■ Prompt: An exact transcription of the data below is needed.

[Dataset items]
___
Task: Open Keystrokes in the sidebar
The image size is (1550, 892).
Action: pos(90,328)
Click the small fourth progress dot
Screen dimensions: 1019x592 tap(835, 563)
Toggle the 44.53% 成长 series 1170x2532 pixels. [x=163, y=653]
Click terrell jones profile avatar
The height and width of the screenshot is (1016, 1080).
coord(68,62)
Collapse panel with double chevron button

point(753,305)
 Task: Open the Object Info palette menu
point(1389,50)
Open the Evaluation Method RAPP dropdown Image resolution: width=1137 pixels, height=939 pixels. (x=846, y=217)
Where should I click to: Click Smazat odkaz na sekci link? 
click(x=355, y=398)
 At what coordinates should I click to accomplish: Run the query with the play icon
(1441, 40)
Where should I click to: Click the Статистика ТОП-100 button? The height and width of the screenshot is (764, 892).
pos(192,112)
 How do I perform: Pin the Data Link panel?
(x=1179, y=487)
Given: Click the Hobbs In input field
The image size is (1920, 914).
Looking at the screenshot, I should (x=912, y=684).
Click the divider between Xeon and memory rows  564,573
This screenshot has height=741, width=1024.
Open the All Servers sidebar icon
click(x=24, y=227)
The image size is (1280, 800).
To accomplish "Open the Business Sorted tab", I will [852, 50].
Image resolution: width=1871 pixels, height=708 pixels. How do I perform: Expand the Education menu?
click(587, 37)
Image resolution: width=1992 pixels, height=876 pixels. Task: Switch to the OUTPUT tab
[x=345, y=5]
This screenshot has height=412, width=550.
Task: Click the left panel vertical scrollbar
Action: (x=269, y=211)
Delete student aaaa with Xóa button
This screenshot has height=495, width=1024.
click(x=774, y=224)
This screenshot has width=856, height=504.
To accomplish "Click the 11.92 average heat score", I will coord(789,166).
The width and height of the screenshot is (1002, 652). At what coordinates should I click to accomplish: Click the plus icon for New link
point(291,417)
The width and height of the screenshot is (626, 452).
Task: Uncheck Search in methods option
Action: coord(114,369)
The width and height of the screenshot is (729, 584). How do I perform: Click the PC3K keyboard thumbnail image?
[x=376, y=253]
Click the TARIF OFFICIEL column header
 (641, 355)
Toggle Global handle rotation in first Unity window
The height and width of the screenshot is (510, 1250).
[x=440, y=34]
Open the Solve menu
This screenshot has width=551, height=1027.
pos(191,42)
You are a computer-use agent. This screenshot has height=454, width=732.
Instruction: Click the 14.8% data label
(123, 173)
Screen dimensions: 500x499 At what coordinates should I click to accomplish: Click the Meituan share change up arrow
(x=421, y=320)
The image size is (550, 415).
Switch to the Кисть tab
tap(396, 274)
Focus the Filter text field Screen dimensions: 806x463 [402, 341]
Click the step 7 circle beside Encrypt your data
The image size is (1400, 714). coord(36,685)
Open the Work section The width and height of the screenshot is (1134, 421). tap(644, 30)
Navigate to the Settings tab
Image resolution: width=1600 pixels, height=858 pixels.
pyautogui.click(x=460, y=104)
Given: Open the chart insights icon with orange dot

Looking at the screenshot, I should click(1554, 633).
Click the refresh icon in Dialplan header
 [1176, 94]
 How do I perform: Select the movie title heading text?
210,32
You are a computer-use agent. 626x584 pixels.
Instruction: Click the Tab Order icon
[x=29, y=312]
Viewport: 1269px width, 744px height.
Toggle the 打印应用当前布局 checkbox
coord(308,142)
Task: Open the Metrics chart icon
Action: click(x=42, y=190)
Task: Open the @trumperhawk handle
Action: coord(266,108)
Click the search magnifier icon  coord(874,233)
___
■ Answer section:
Task: Open Keystrokes in the sidebar
The image size is (1550, 892).
Action: pos(90,328)
Click the small fourth progress dot
Screen dimensions: 1019x592 tap(835, 563)
Toggle the 44.53% 成长 series 1170x2532 pixels. [x=163, y=653]
Click terrell jones profile avatar
The height and width of the screenshot is (1016, 1080).
coord(68,62)
Collapse panel with double chevron button

point(753,305)
 Task: Open the Object Info palette menu
point(1389,50)
Open the Evaluation Method RAPP dropdown Image resolution: width=1137 pixels, height=939 pixels. (x=846, y=217)
Where should I click to: Click Smazat odkaz na sekci link? 
click(x=355, y=398)
 At what coordinates should I click to accomplish: Run the query with the play icon
(1441, 40)
Where should I click to: Click the Статистика ТОП-100 button? The height and width of the screenshot is (764, 892).
pos(192,112)
 How do I perform: Pin the Data Link panel?
(x=1179, y=487)
Given: Click the Hobbs In input field
The image size is (1920, 914).
Looking at the screenshot, I should (x=912, y=684).
Click the divider between Xeon and memory rows  564,573
This screenshot has height=741, width=1024.
Open the All Servers sidebar icon
click(x=24, y=227)
The image size is (1280, 800).
To accomplish "Open the Business Sorted tab", I will [852, 50].
Image resolution: width=1871 pixels, height=708 pixels. How do I perform: Expand the Education menu?
click(587, 37)
Image resolution: width=1992 pixels, height=876 pixels. Task: Switch to the OUTPUT tab
[x=345, y=5]
This screenshot has height=412, width=550.
Task: Click the left panel vertical scrollbar
Action: (x=269, y=211)
Delete student aaaa with Xóa button
This screenshot has height=495, width=1024.
click(x=774, y=224)
This screenshot has width=856, height=504.
To accomplish "Click the 11.92 average heat score", I will coord(789,166).
The width and height of the screenshot is (1002, 652). At what coordinates should I click to accomplish: Click the plus icon for New link
point(291,417)
The width and height of the screenshot is (626, 452).
Task: Uncheck Search in methods option
Action: coord(114,369)
The width and height of the screenshot is (729, 584). How do I perform: Click the PC3K keyboard thumbnail image?
[x=376, y=253]
Click the TARIF OFFICIEL column header
 (641, 355)
Toggle Global handle rotation in first Unity window
The height and width of the screenshot is (510, 1250).
[x=440, y=34]
Open the Solve menu
This screenshot has width=551, height=1027.
pos(191,42)
You are a computer-use agent. This screenshot has height=454, width=732.
Instruction: Click the 14.8% data label
(123, 173)
Screen dimensions: 500x499 At what coordinates should I click to accomplish: Click the Meituan share change up arrow
(x=421, y=320)
The image size is (550, 415).
Switch to the Кисть tab
tap(396, 274)
Focus the Filter text field Screen dimensions: 806x463 [402, 341]
Click the step 7 circle beside Encrypt your data
The image size is (1400, 714). coord(36,685)
Open the Work section The width and height of the screenshot is (1134, 421). tap(644, 30)
Navigate to the Settings tab
Image resolution: width=1600 pixels, height=858 pixels.
pyautogui.click(x=460, y=104)
Given: Open the chart insights icon with orange dot

Looking at the screenshot, I should click(1554, 633).
Click the refresh icon in Dialplan header
 [1176, 94]
 How do I perform: Select the movie title heading text?
210,32
You are a computer-use agent. 626x584 pixels.
Instruction: Click the Tab Order icon
[x=29, y=312]
Viewport: 1269px width, 744px height.
Toggle the 打印应用当前布局 checkbox
coord(308,142)
Task: Open the Metrics chart icon
Action: click(x=42, y=190)
Task: Open the @trumperhawk handle
Action: coord(266,108)
Click the search magnifier icon  coord(874,233)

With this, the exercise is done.